Однако такой характер даёт нам и весьма естественное объяснение того безмолвия, которым он окружён. Все тогдашние историографы принадлежали к какой-либо партии, все были ярыми приверженцами либо старого, либо нового вероучения, и пером их водил живой интерес к их главарям. Такая личность, как маршал де Вьейвиль, холодный рассудок которого был недоступен фанатизму, не представляла для них ничего такого, что они могли бы превозносить или обличать. Он причислял себя к разряду умеренных, которых пытались высмеивать, награждая их кличкой «политиков»; к разряду, которому искони суждено было во времена внутреннего брожения навлекать на себя недовольство обеих сторон стремлением примирить их. При всех междоусобных бурях он неуклонно поддерживал короля, и ни партия Монморанси и Гизов, ни партия Кондё и Колиньи не могла похвалиться тем, что он принадлежит к ней.

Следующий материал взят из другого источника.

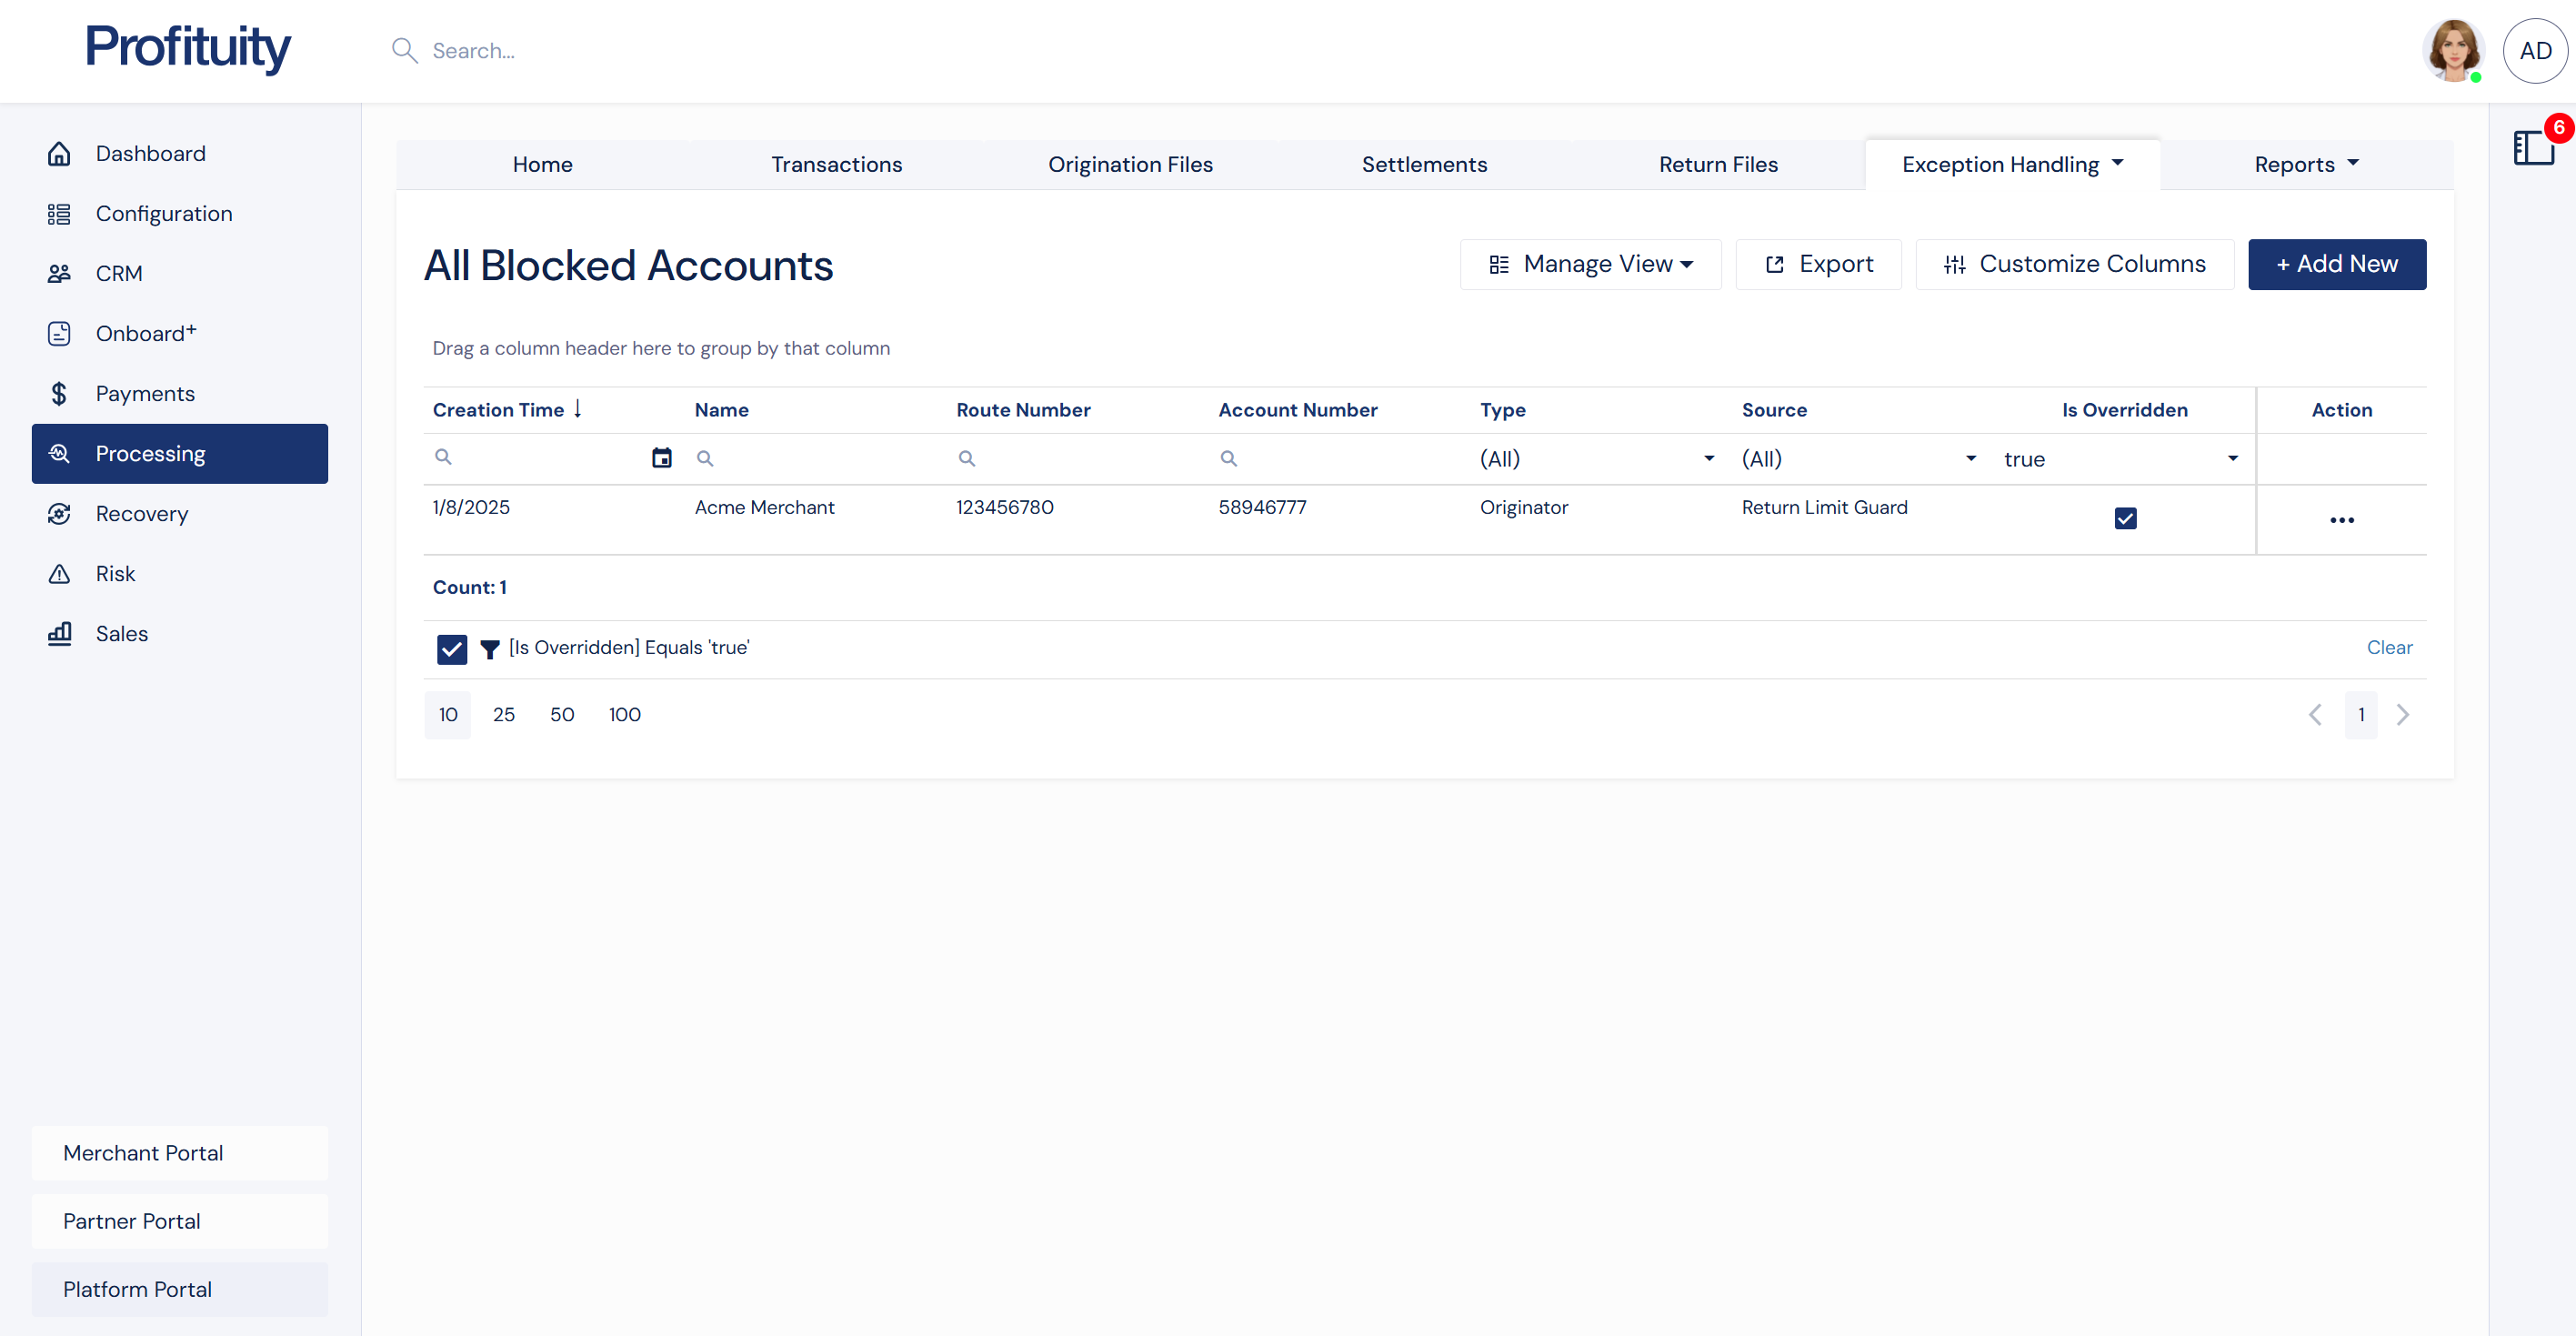
Task: Open the row actions ellipsis for Acme Merchant
Action: (x=2341, y=519)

Характеры этого рода у Истории не в чести, так как она чаще повествует о том, что осуществляется силой, нежели о том, что предупреждается разумом, и должна настолько сосредоточивать своё внимание на решительных действиях, что лишена возможности охватить прекрасную спокойную вереницу событий целой человеческой жизни. Тем более благодарным материалом они представляются для биографа, который всегда охотнее избирает своим героем Улисса, нежели Ахилла.
Лишь спустя двести лет после смерти маршала Вьейвиля ему была воздана полная справедливость. В архивах его родового замка Дюресталь были найдены мемуары о его жизни в десяти книгах, автором которых был его личный секретарь Карлуа. Правда, они выдержаны в панегирическом тоне, свойственном также Брантому и всем историографам того периода. Но это не риторический тон льстеца, старающегося обрести покровителя, а голос благодарного сердца, невольно изливающего себя перед благодетелем. Эта личная склонность отнюдь не затаена, и историческую правду весьма нетрудно отделить от того, что подсказывает автору его признательность и любовь к тому, кому он многим обязан. Эти мемуары в первый раз появились в печати в 1707 году, пятитомным изданием, но отдельные лица уже раньше знали о них и частично пользовались ими.